Karl Denke

Per la rubrica sui serial killer, oggi parleremo di KARL DENKE.

Karl Denke

Karl Denke è stato un serial killer tedesco che assassinò e mangiò moltissime persone, soprattutto vagabondi, dal 1903 al giorno del suo arresto nel 1924. Crudele e folle, fu soprannominato cannibale dimenticato o cannibale di Ziebice per i suoi atti di vorace cannibalismo. La vicenda di questo assassino da brividi horror lascia senza fiato e con una smorfia di disgusto sul volto del lettore.

Chi era Karl Denke

Karl Denke nacque l’11 febbraio del 1860 in Polonia da una famiglia di contadini tedeschi. Durante la sua infanzia veniva raccontato come un bambino molto tranquillo, ma incapace di relazionarsi. Scappò di casa a soli 12 anni senza un vero e proprio motivo, e ormai adulto iniziò la professione di giardiniere.

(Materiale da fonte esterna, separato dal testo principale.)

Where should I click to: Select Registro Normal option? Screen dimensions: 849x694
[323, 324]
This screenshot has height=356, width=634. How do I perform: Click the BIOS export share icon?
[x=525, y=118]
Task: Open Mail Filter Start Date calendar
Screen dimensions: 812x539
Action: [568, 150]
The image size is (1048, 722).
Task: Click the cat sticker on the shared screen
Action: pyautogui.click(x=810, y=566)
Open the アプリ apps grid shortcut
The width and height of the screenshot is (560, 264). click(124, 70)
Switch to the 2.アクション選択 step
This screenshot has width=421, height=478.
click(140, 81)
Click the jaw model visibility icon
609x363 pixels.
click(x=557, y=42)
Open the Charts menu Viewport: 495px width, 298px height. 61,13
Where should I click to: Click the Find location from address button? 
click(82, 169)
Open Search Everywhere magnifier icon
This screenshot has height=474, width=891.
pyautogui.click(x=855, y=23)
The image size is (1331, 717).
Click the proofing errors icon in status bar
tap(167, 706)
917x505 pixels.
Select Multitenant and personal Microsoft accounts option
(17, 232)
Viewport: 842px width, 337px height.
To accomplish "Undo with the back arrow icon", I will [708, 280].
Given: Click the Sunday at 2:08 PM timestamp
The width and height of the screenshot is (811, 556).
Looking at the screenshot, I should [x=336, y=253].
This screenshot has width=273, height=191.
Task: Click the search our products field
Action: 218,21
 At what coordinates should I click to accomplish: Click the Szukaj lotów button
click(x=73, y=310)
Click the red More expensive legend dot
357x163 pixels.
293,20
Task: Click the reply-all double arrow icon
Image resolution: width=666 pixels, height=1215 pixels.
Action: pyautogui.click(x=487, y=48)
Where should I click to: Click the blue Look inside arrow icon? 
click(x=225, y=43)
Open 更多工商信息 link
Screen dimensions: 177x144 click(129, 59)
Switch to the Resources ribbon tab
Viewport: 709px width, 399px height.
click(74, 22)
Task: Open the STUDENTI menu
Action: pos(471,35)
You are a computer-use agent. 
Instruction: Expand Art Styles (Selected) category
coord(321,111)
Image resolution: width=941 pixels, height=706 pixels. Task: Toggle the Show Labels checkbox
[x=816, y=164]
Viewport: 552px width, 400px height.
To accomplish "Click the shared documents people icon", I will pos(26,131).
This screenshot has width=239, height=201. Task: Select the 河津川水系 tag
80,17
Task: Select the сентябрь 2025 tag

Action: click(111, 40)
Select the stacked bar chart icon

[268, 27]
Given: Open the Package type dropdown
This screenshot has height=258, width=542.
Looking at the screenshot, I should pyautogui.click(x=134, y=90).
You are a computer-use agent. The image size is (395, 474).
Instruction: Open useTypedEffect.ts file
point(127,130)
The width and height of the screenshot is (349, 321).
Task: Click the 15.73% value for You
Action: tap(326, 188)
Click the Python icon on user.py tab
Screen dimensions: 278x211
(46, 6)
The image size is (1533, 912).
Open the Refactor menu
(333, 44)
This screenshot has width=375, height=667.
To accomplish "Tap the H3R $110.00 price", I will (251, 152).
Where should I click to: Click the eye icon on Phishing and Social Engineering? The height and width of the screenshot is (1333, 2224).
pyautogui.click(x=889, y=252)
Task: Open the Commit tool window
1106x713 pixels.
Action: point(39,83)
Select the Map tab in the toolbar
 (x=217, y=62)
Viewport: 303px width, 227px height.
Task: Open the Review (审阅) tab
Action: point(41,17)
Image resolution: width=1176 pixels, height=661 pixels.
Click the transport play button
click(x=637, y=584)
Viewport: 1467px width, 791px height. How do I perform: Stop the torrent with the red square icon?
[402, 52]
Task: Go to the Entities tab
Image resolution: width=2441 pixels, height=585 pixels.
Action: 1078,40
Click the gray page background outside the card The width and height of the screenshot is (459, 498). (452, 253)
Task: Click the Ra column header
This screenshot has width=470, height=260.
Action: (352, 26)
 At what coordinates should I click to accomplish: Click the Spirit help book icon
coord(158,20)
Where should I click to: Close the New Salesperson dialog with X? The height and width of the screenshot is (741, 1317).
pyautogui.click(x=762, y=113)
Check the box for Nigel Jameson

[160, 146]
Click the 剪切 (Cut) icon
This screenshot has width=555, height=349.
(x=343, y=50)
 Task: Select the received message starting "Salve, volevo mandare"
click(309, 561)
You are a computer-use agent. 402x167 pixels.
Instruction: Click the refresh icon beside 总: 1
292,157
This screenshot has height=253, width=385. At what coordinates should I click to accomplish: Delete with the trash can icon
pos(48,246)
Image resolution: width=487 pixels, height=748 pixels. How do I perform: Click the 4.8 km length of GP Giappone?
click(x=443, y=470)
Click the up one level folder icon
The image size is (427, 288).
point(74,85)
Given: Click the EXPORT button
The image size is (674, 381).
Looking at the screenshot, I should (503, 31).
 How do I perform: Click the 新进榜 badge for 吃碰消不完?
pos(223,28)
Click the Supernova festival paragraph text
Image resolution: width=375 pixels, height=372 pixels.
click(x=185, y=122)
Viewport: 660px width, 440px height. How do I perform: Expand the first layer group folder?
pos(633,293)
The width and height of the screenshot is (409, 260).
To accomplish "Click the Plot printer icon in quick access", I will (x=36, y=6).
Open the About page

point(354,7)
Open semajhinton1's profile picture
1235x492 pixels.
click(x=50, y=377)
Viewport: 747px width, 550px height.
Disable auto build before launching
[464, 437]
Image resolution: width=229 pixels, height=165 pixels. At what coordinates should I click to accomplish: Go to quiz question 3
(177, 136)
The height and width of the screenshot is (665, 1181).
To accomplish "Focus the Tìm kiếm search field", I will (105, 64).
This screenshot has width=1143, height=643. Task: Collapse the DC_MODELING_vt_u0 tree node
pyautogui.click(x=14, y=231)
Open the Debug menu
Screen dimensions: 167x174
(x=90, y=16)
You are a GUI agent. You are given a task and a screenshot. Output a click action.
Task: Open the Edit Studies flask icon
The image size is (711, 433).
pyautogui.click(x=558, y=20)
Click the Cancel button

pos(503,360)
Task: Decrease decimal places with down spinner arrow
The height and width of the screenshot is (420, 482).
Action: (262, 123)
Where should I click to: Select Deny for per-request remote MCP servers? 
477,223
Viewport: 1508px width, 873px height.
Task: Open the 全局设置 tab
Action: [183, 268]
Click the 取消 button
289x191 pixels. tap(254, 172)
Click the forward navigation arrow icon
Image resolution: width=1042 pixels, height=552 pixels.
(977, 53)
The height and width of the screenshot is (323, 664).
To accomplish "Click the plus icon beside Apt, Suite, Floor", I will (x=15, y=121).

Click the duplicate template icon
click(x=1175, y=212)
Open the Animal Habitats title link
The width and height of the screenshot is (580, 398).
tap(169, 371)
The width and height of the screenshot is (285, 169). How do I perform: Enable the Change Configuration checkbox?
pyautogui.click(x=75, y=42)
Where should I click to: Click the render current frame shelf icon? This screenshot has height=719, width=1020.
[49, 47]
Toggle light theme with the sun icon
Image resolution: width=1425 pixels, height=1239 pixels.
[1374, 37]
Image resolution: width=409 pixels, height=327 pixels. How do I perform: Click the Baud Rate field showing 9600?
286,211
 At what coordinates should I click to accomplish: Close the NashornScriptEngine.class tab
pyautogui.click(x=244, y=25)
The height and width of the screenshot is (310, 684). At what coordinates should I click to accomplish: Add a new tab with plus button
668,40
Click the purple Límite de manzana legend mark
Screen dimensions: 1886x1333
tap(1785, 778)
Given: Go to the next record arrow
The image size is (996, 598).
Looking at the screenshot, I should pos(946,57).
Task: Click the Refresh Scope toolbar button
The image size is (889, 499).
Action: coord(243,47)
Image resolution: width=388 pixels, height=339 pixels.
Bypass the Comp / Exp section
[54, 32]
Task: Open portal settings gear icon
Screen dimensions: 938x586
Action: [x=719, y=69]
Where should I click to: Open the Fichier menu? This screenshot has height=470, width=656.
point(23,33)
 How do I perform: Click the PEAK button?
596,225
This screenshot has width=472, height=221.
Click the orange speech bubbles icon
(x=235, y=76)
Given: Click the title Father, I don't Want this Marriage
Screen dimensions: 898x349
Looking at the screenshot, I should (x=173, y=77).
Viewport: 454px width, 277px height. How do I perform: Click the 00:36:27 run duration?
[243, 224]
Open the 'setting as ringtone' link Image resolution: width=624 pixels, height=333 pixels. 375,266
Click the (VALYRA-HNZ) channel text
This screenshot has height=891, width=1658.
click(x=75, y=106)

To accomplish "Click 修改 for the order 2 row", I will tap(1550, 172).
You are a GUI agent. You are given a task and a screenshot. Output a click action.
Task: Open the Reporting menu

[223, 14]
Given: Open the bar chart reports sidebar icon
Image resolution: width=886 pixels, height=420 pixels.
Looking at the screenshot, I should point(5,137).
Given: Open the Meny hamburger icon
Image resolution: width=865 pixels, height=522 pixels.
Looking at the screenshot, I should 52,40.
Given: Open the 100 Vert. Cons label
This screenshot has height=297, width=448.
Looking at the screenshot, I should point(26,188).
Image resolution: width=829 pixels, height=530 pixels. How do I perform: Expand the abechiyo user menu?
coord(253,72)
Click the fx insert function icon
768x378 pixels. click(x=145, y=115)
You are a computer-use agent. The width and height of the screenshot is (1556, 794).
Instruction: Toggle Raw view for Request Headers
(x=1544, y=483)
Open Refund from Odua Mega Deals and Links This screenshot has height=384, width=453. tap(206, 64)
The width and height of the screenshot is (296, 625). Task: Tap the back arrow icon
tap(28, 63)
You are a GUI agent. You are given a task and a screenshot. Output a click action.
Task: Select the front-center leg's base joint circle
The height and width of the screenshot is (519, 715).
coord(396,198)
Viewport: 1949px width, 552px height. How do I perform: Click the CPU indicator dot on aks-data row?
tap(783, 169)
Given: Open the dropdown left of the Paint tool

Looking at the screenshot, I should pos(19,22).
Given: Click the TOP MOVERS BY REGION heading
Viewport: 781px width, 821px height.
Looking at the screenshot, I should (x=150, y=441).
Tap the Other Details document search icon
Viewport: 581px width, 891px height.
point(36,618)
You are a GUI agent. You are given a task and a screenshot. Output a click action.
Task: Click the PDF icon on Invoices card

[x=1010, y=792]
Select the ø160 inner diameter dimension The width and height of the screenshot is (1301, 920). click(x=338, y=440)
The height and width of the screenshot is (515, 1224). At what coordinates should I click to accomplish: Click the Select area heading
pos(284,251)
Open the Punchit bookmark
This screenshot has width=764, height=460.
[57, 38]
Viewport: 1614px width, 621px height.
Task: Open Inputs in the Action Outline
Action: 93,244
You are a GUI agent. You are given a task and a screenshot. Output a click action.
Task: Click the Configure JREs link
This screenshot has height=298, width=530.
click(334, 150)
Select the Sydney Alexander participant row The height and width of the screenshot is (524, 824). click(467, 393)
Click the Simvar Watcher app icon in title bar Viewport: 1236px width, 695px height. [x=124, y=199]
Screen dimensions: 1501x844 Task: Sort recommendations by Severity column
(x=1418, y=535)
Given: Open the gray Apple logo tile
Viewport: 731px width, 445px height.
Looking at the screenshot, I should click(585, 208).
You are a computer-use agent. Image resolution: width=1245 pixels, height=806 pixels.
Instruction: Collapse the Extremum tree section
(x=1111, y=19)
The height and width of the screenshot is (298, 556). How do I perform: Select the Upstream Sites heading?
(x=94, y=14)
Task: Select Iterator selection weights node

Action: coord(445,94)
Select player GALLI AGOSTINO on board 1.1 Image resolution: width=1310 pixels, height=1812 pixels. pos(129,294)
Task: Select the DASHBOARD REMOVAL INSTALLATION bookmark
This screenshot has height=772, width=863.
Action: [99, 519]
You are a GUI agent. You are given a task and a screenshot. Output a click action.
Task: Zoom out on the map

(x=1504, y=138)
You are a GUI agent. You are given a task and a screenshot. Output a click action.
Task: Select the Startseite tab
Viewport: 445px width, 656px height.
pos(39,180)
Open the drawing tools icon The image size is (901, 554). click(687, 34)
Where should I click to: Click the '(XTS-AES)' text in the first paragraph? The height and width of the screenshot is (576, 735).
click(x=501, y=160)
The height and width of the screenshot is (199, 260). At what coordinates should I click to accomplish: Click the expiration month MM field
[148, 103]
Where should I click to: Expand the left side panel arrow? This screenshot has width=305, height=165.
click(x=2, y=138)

Quando morì suo padre, al fratello maggiore andò la casa di famiglia e a lui una somma in denaro che utilizzò per comprarsi un pezzo di terra. Il suo intento era quello di coltivare, ma si stufò ben presto e mise il terreno in vendita. Andò a vivere in un piccolo appartamento e iniziò a gestire un banco di carne nel mercato della zona. Ora provate a immaginare quale carne possa avere messo in vendita…

Denke era ben visto dalla comunità cittadina, poiché aiutava i poveri e i vagabondi; spesso li ospitava in casa offrendogli vitto e alloggio a titolo gratuito. Era molto legato alla chiesa, infatti elargiva cospicue donazioni.

Il serial killer Karl Denke

L’orrore che attorniava quest’uomo all’apparenza gentile venne alla luce il giorno del suo arresto; il cannibale dimenticato era stato scoperto e i suoi omicidi da brividi horror finirono sulla bocca di tutti.

Karl Denke iniziò a uccidere vagabondi e viaggiatori per motivi sconosciuti, forse spinto dalla sua brama di sangue e dal desiderio di affondare i suoi denti nella carne umana. In un ventennio uccise almeno 40 persone; alcune parti dei cadaveri le mangiò, altre le collezionò e della carne umana iniziò a venderla nel mercato. Chissà quanti sfortunati credevano di mangiare della succulenta carne di maiale e invece ingerivano e gustavano quella umana

La fine del serial killer

Il serial killer che soprannominarono come il cannibale dimenticato o il cannibale di Ziebice fu arrestato in seguito al tentato omicidio di Vincenz Olivier. Lo aveva assalito con un piccone ed era riuscito a colpirlo sulla testa, tagliandogli parte del cuoio capelluto, ma la vittima si era data alla fuga e con l’aiuto di un cocchiere aveva contattato le autorità del luogo.

La polizia fece irruzione in casa di Karl Denke e dopo una macabra perquisizione lo arrestarono. Trovarono un libro dove il serial killer aveva segnato una buona parte delle vittime, ma la cosa peggiore furono i ritrovamenti umani nella casa degli orrori.

Ecco la lista da brividi horror:

  • sedici femori
  • varie ossa umane
  • sette teste
  • otto parti inferiori del gomito
  • un paio di tibie
  • un paio di braccia
  • delle clavicole
  • due scapole
  • un discreto numero di caviglie
  • 120 dita
  • 65 piedi e ossa metacarpali
  • un centinaio di costole

Karl Denke s’impiccò in cella il 22 dicembre del 1924, pochi giorni dopo il suo arresto che sconvolse l’opinione pubblica.